An invention or innovation is only resulting in income where funds for capital investment, practical implementers and an affordable production can be established.

It is implicitly assumed firstly that Denmark and the rest of Europe could develop attractive ‘creative class’ islands/valleys, secondly that the inventors would choose to stay rather the move to the place of production, and thirdly that the income from the intellectual property generated here would be paid by the producers of the invention to be taxed here to sustain the cost of the state functions. All this is most unlikely, and even if it were realistic, the vast majority of population would be left without meaningful occupation.

How are Danes, other Europeans and North Americans to generate the funds required for the import of energy, imported food, chemicals needed for own food production, reinvestment in machines, and all the other industrial products no longer made within their borders? How are they to collect the money necessary for infrastructure maintenance and investment, hospitals and support for those in desperate need, etc.? It is evident that this unfortunately requires a deliberately managed drastic reduction in welfare and salary levels to regain competiveness while sustaining innovation. Any kind of loan-financing will have to be extremely constrained. This development will take place even if last minute attempts were made to harness the ‘blessed‘ Free Capital Market Molok.

The situation remains – where realized – a taboo in the political discussion. Any such pessimism is considered dangerous as it will hamper a surge in consumer confidence needed to avoid recession from developing into a depression. Please ignore the Siberian blizzard and wet your trousers to keep warm!

Realising that something is wrong one side of the political spectrum try to energize the national economy by spending some money to keep more occupied until the end of the ‘recession‘. By so doing it worsens the situation in two ways. Firstly by ignoring that the free capital market has established an open and uncontrolled drain from the public budget deficit to international finance and secondly and directly because all extra economic activity means extra import. The other side of the spectrum realises the need for reduced public spending, but with the aim of increasing private consumption to minimize the effects of the ‘recession‘, the result will be the same, and its unlimited faith in the market makes it incapable of seing its destructive effects.

One thought on “Made blind and stupid by a fundamentalist belief in the market … re-published after seven years”

  1. While partially true – the article seems to use a temporary ‘ketchup bottle’ effect to draw ideological conclusions. The problem for the contries to the east of us, has been their lack of free markets keeping them poor. Sudden liberalization and opening of markets in a number of countries has left us with the problem of a huge wage disparity. One can only blame that on former regimes restricting the free market. The wage disparity will only gradually disapear. It`s an expensive development aid, but the only one that works.

    One of the biggest problems is the lack of liberalization still making it difficult to ensure equal opportunities for European companies to compete in the newly oppened markets. It`s a classical problem that will result in escalating conflict or better posibilities for European exports and ownership.

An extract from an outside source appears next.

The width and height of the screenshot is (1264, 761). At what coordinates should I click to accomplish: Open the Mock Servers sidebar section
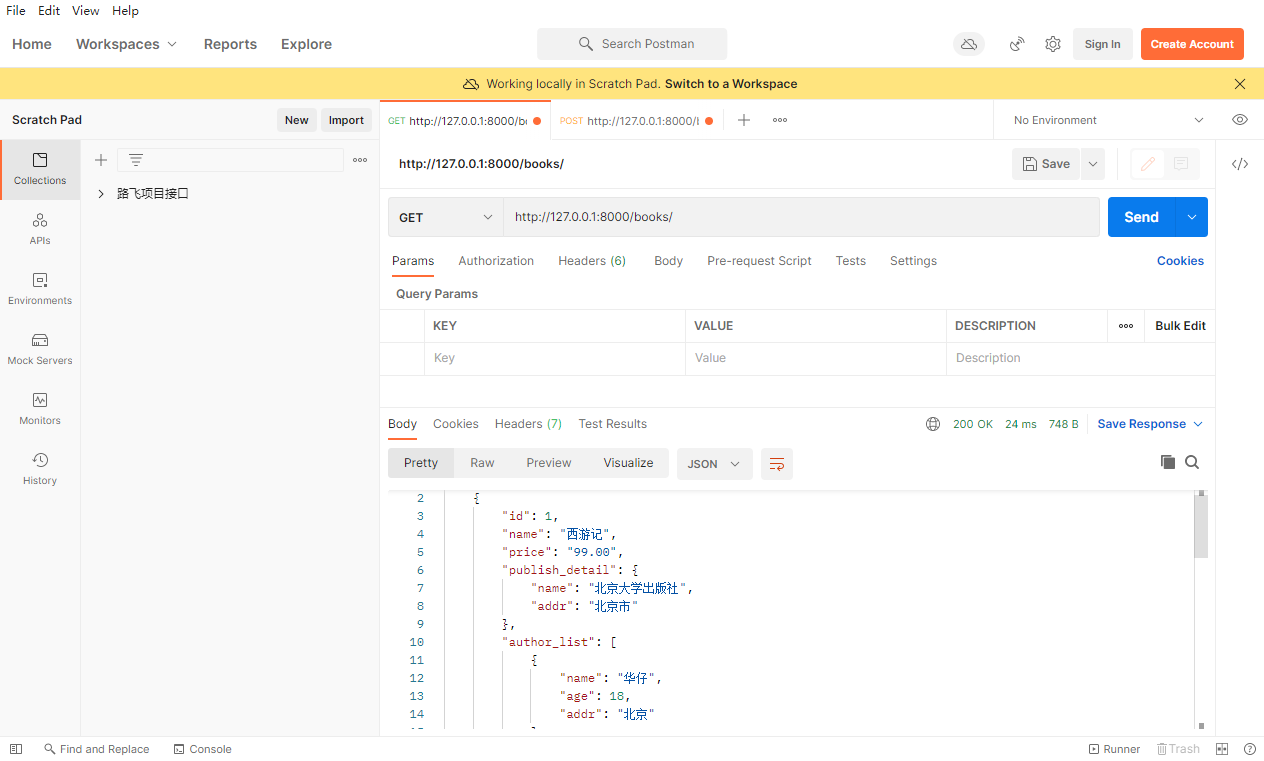coord(40,348)
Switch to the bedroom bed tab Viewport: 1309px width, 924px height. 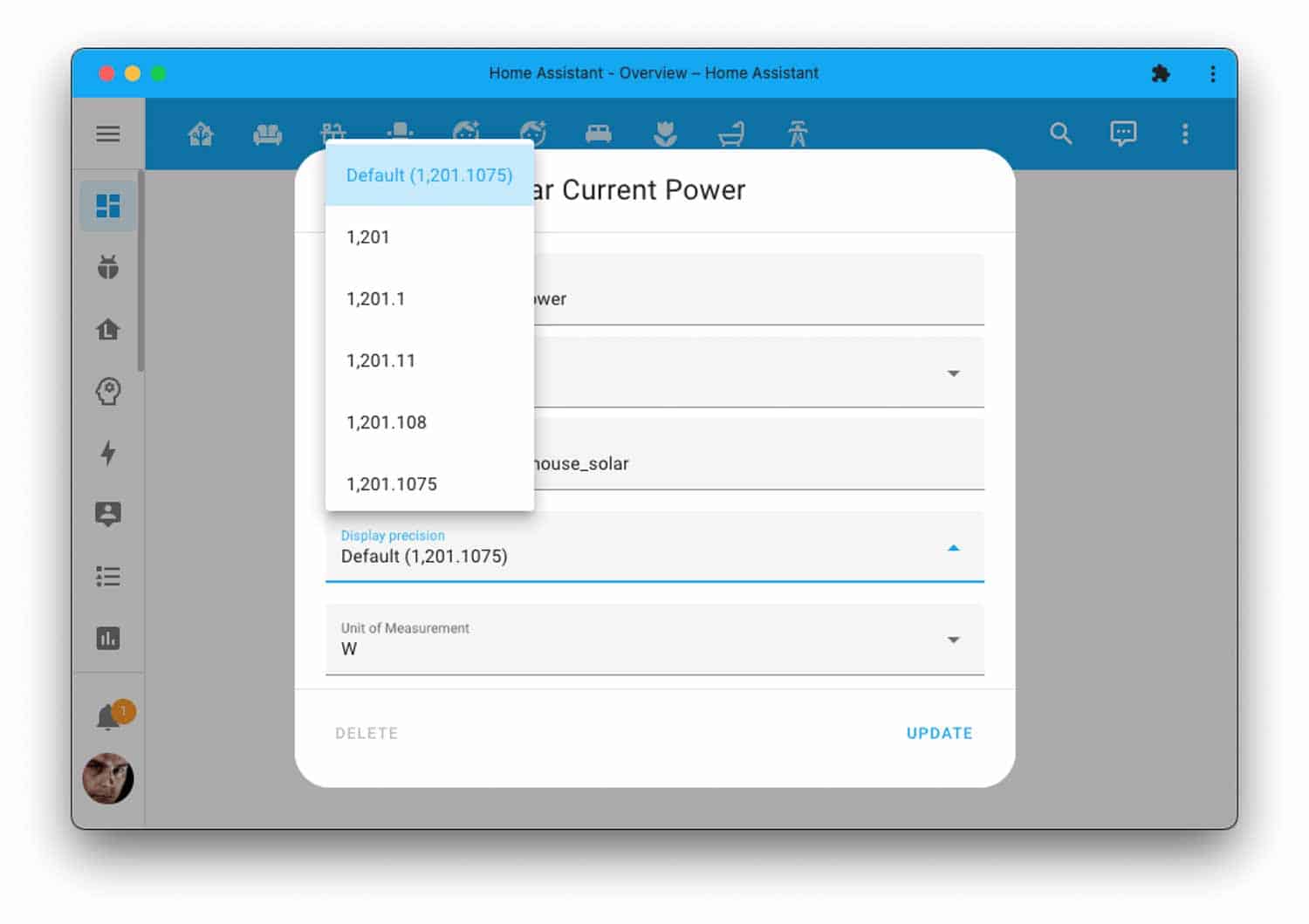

    Another problem is that lower production prices has only partially been tranfered into lower consumer prices in Europe. So we see the owners of some companies becoming wealthier while unemployment lowers the income of others. The lower import prices are a good thing though. A gift of more value for less.

    Since this article was written the free capital market has shown it`s reward for the relative strength of the danish economy, giving us lower interest rates.

    The possibility of recovering from the present recession very much depends on the extend to wich we insist on open and free markets, and let entrepreneurs do what they do best. No one has ever been able to predict the products and wealth that future companies produce.